After lobbying push, drugmaker resubmits women’s sex pill

  • By Matthew Perrone Associated Press
  • Tuesday, February 17, 2015 1:24pm
  • Business

WASHINGTON — The makers of a twice-rejected pill designed to boost sexual desire in women are hoping a yearlong lobbying push by politicians, women’s groups and consumer advocates will move their much-debated drug onto the market.

The ongoing saga of Sprout Pharmaceutical’s female libido drug illustrates the complicated politics and unresolved science surrounding women’s sexuality.

For decades, drugmakers have tried unsuccessfully to develop a female equivalent to Viagra, the blockbuster drug that treats men’s erectile dysfunction drug by increasing blood flow. But disorders of women’s sexual desire have proven resistant to drugs that act on blood flow, hormones and other simple biological functions.

Supporters of Sprout’s drug say women’s sexual disorders have been overlooked for too long by regulators at the Food and Drug Administration. But critics argue that women’s sexuality is too complex to be addressed by a single pill.

Sprout’s drug flibanserin is the first attempt to increase libido by acting on brain chemicals linked to appetite and mood. But the Food and Drug Administration has already twice rejected the drug because of lackluster effectiveness and side effects including fatigue, dizziness and nausea.

In an effort to break the regulatory logjam, groups sponsored by Sprout and other drugmakers have begun publicizing the lack of a “female Viagra” as a women’s rights issue.

“Women deserve equal treatment when it comes to sex,” states an online petition to the FDA organized by one such group, Even the Score, which garnered almost 25,000 supporters. The group’s corporate backers include Sprout Pharmaceuticals, Palatin Technologies and Trimel Pharmaceuticals — all companies developing drugs to treat female sexual disorders. A spokeswoman for Blue Engine Media, the public relations group for Even the Score, declined to disclose how much of the group’s funding comes from companies. The group’s nonprofit supporters include the Women’s Health Foundation, the Institute for Sexual Medicine and other organizations.

Drugmakers frequently cite a 1999 survey in the Journal of the American Medical Association that found 43 percent of U.S. women had some type of sexual dysfunction.

Sprout said Tuesday it is refiling its application for flibanserin, adding new information requested by the FDA about how the pill affects driving ability. FDA scientists requested that data after their most recent rejection of the drug, in part, due to results showing nearly 10 percent of women in company trials reported sleepiness as a side effect.

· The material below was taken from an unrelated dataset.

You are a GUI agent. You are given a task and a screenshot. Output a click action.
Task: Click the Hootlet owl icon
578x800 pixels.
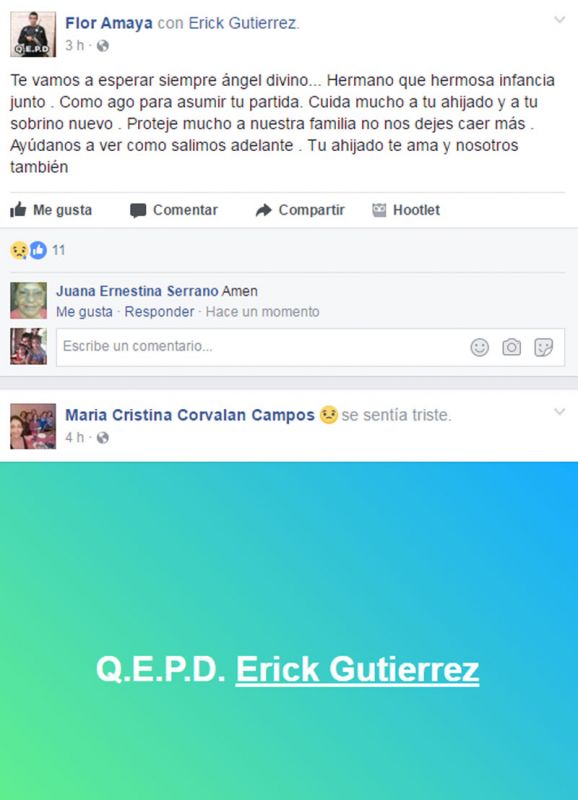tap(379, 210)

The FDA first rejected flibanserin in 2010 after a panel of expert advisers unanimously voted against the drug, saying its benefits did not outweigh its risks. The drug’s initial developer, Boehringer Ingelheim, abandoned work on the drug in 2011 and sold it to Sprout, a startup headed by a husband-and-wife team from Raleigh, North Carolina.

Sprout resubmitted the drug with additional effectiveness and safety data, but the FDA again rejected the drug in October 2013. After Sprout filed a formal dispute over the decision, FDA regulators requested the driving study and other details on the drug’s interactions with other medications.

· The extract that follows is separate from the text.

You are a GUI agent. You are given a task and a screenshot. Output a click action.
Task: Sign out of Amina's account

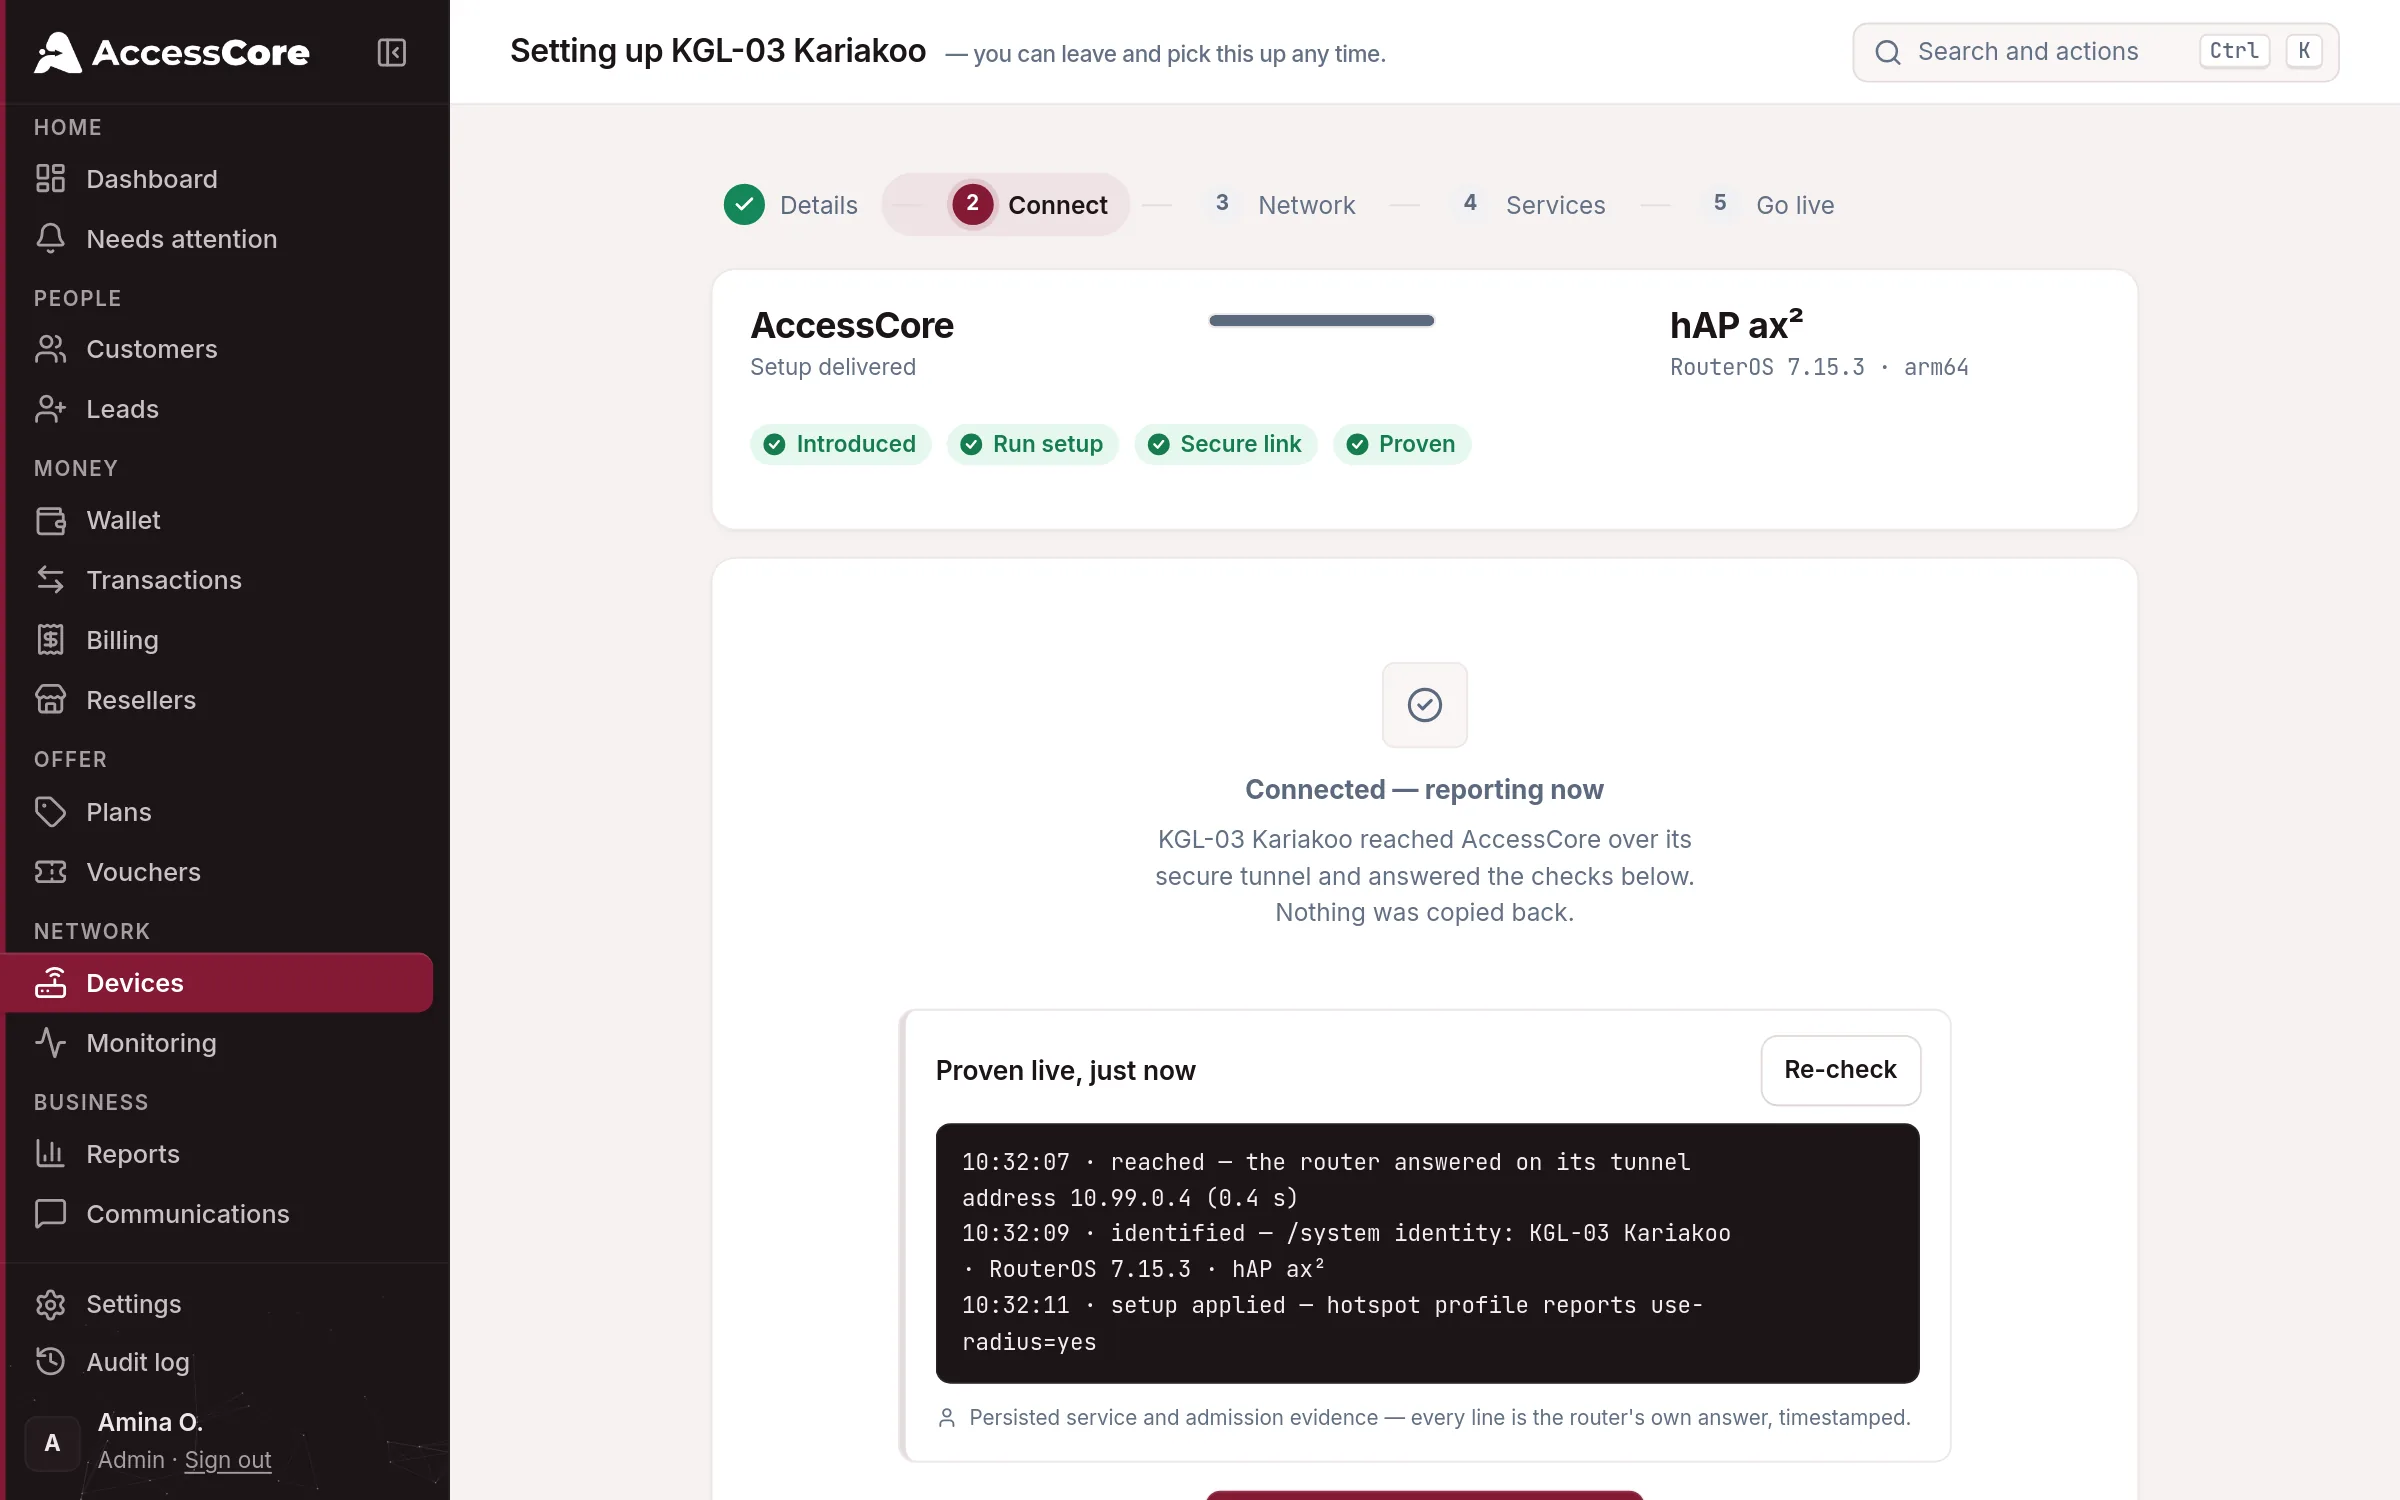[x=228, y=1460]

As Sprout gathered that data, the company also enlisted support from influential allies in Washington and beyond. Last January four members of Congress, including Rep. Debbie Wasserman Schultz, D-Florida, sent a letter to the FDA, urging a careful reassessment of the drug and lamenting the lack of drug options for low female libido.

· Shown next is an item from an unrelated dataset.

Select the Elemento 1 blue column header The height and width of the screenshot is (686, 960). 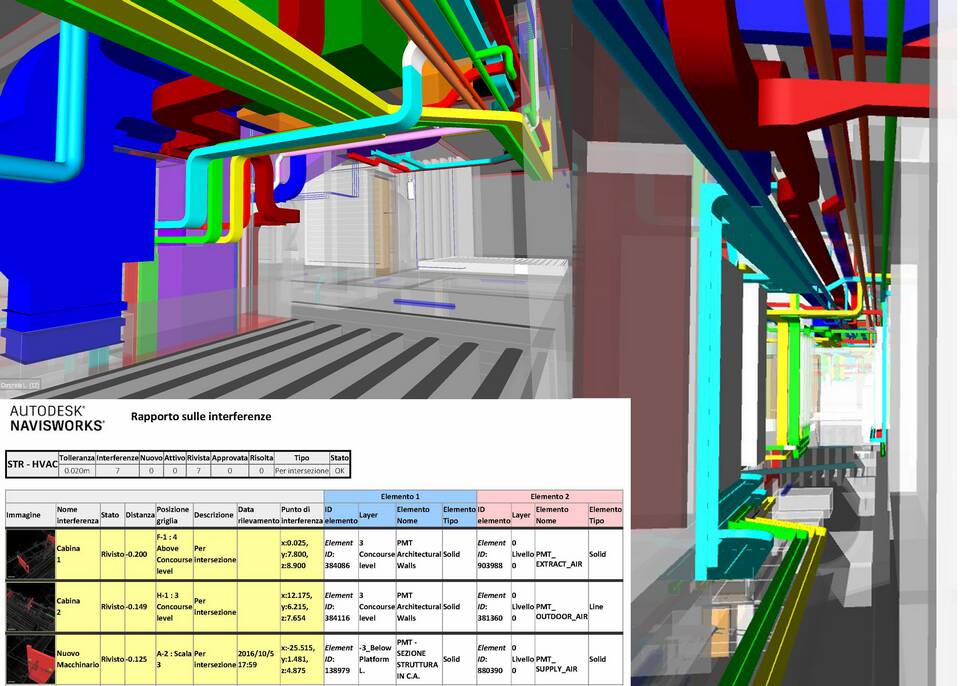[400, 496]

“There are 24 approved medical treatments for male sexual dysfunction and not one single treatment yet approved for the most common form of female sexual dysfunction,” states the letter, which was also signed by Rep. Louise Slaughter, D-New York, and two other Democratic congresswomen.

The talking point about the imbalance of drugs for men versus women was picked up by a coalition of seven women’s and consumer health groups who met with the FDA early last year.

“We see this not only as an important unmet women’s health issue, but an inflection point for the agency to ensure that similar standards are applied for drug approvals in conditions uniquely affecting women,” states a follow-up letter to the agency from leaders of the National Organization for Women, the National Consumers League and four other groups.

Then last October the FDA held a two-day meeting at its headquarters to get public input on the problem of female sexual dysfunction and the challenge of developing treatments.

If approved, flibanserin would be labeled for premenopausal women with hypoactive sexual desire disorder, described as a lack of sexual appetite that causes emotional distress. Because so many factors affect female sexual appetite, there are a number of other possible causes doctors must rule out before diagnosing the condition, including relationship problems, hormone disorders, depression and mood issues caused by other drugs like sleeping aids and pain medications.